Lord Tebbit Admits Political Cover Up of Westminister Child Abuse is 'Possible'
Lord Tebbit has admitted that the Thatcher government may have orchestrated an Establishment cover-up of child abuse by senior politicians.
The Home office is facing a probe after it admitted it could not find 114 files including a dossier relating to allegations of abuse and alleged paedophile activity involving high profile politicians in the 1980s.
The former Tory party chairman, who was a minister in Margaret Thatcher's government from 1979-87, said social attitudes at the time had been inherently wrong and was focused on "protecting the system".
Speaking to Andrew Marr on BBC One's Marr Show, he said: "At that time I think most people would have thought that the establishment, the system, was to be protected and if a few things had gone wrong here and there that it was more important to protect the system than to delve too far into it.
"That view, I think, was wrong then and it is spectacularly shown to be wrong because the abuses have grown."
Asked directly if there had been a 'big political cover-up' 30 years ago, Lord Tebbit replied: "I think there may well have been but it was almost unconscious.
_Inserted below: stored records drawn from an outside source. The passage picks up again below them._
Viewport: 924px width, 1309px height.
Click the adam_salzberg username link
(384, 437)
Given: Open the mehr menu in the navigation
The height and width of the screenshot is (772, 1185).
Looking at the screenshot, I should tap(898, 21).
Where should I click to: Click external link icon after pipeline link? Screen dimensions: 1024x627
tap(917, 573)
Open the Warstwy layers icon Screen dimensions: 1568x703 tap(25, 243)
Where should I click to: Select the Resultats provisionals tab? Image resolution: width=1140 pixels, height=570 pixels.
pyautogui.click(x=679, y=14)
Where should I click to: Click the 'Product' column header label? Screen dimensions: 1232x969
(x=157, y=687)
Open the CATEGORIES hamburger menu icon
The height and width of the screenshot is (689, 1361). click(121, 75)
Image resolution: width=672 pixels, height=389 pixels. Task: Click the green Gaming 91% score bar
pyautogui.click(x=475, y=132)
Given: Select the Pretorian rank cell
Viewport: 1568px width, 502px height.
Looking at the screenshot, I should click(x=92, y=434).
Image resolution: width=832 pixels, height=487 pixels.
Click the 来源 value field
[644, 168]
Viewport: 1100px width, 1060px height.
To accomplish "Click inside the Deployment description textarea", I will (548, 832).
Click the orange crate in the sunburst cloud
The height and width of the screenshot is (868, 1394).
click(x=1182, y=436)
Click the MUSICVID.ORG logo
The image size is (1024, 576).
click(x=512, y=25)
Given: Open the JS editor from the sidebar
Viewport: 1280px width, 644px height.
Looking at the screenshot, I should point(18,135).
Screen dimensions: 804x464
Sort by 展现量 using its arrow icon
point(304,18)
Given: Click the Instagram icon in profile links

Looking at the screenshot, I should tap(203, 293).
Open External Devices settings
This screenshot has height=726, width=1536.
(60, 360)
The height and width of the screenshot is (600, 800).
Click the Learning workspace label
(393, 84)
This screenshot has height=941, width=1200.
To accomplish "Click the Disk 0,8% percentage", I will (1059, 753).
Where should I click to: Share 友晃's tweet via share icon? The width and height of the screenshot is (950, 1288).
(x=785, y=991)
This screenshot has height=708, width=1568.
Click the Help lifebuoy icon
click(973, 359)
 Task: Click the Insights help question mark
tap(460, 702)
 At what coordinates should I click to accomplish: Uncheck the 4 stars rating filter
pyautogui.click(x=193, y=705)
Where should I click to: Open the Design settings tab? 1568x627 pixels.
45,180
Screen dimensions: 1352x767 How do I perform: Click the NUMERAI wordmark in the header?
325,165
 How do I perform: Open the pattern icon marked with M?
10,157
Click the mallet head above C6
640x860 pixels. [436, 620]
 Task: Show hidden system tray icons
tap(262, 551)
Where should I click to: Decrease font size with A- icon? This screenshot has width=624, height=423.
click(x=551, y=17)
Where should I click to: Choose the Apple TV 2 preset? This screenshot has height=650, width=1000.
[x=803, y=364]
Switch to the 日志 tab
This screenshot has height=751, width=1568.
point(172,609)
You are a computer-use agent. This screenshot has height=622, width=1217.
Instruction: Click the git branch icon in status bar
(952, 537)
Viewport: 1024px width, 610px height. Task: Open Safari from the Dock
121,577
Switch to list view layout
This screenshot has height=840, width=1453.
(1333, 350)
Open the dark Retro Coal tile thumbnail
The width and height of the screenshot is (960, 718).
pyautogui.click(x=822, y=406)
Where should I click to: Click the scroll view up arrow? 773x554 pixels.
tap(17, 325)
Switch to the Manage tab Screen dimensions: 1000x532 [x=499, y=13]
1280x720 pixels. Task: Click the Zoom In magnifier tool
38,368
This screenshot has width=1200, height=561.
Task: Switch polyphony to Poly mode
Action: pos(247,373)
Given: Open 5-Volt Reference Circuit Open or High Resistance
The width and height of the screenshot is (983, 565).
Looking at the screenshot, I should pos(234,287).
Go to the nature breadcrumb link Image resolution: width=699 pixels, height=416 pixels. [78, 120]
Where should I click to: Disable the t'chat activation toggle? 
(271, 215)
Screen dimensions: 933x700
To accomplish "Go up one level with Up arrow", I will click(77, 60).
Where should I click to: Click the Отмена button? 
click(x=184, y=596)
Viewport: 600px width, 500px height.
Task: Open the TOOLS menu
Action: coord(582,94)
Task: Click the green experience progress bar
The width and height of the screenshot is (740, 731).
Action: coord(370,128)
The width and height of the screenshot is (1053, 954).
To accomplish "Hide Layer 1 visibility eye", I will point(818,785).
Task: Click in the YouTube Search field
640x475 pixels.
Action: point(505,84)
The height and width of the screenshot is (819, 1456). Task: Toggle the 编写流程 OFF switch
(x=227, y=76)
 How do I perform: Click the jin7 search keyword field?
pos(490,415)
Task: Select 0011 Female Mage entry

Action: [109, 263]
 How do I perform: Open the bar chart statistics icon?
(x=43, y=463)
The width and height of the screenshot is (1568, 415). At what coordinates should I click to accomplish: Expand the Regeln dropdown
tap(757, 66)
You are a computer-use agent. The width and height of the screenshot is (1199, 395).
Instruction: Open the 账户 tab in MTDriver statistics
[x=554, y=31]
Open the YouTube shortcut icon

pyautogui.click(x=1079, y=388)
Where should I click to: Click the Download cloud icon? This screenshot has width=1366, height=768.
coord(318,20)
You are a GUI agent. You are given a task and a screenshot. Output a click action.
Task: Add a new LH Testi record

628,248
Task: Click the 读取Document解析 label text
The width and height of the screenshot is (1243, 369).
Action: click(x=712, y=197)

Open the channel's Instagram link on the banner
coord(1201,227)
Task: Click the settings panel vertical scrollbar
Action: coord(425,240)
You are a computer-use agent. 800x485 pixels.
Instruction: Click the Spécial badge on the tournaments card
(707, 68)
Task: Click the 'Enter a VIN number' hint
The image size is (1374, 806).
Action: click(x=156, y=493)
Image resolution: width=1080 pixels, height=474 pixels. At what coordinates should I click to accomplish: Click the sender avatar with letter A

It was the thing that people did at that time. You didn't talk about those sorts of things. It is not the sort of thing that people did. Not even if I may say so, television journalists, let alone the politicians."
Home Secretary Leon Brittan was handed the dossier by Tory MP Geoffrey Dickens in 1983.
Brittan, who was also questioned by police under caution, regarding an alleged rape, claims the dossier was dealt with in accordance with normal procedure.
The disclosures have intensified calls from MPs for Mr Cameron to hold an independent inquiry into all the allegations of historic child sex abuse from that period.
Labour MP Keith Vaz, chairman of the Commons home affairs committee, said the loss of 114 files by the Home Office, relating to historic allegations of child abuse in Westminster, was "a huge surprise."
He told BBC Breakfast: "What is a huge surprise is that it is 114 files out of what appears to be 527, which contained material that was relevant. So that's a loss of files on an industrial scale and before we jump to conclusions and we rely on innuendo let us follow a process in all this, but let's get that process done quickly."
Shadow home secretary Yvette Cooper welcomed the latest review, but said that it still did not go far enough.
"The Home Secretary doesn't seem to have grasped the gravity of this and so officials and Downing Street have not yet taken the action we need," she said.
"Given the many different inquiries, Theresa May must establish an overarching review led by child protection experts. This would draw together the results from all the different cases, investigations and institutional inquiries to allow us to learn from the failure of previous decades and keep children safe in the future."